Could you copy out, word for word, the part of the records that opens with the line containing "Flip the toggle" and closes with the line containing "click(425, 302)", including both of those lines and nothing else?
* Start RECORDS TO USE *
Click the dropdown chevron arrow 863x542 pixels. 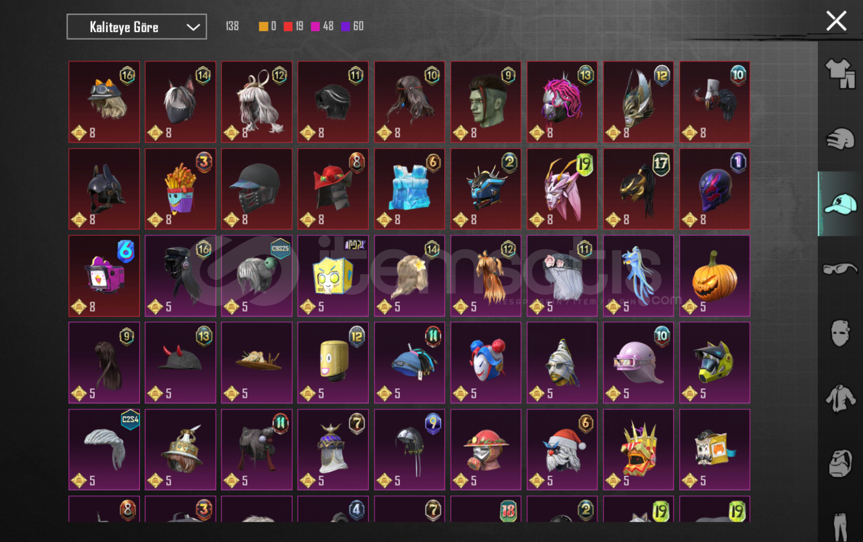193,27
* End RECORDS TO USE *
* Start RECORDS TO USE *
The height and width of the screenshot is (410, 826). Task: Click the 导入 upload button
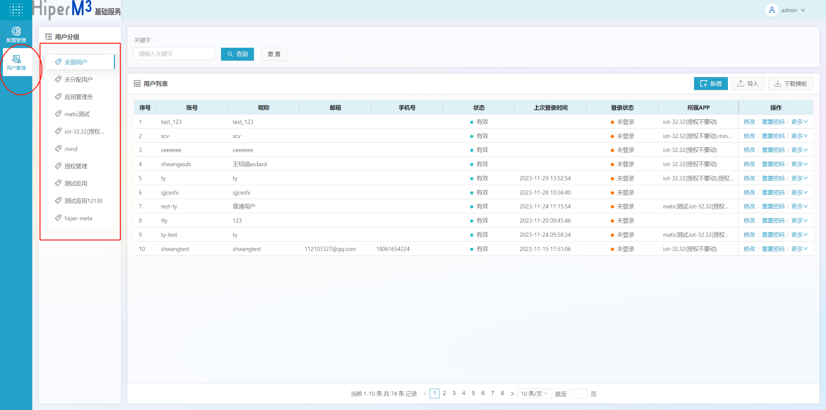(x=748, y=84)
* End RECORDS TO USE *
* Start RECORDS TO USE *
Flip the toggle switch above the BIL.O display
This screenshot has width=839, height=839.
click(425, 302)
* End RECORDS TO USE *
§ **TASK RESPONSE**:
Flip the toggle switch above the BIL.O display
This screenshot has width=839, height=839.
click(425, 302)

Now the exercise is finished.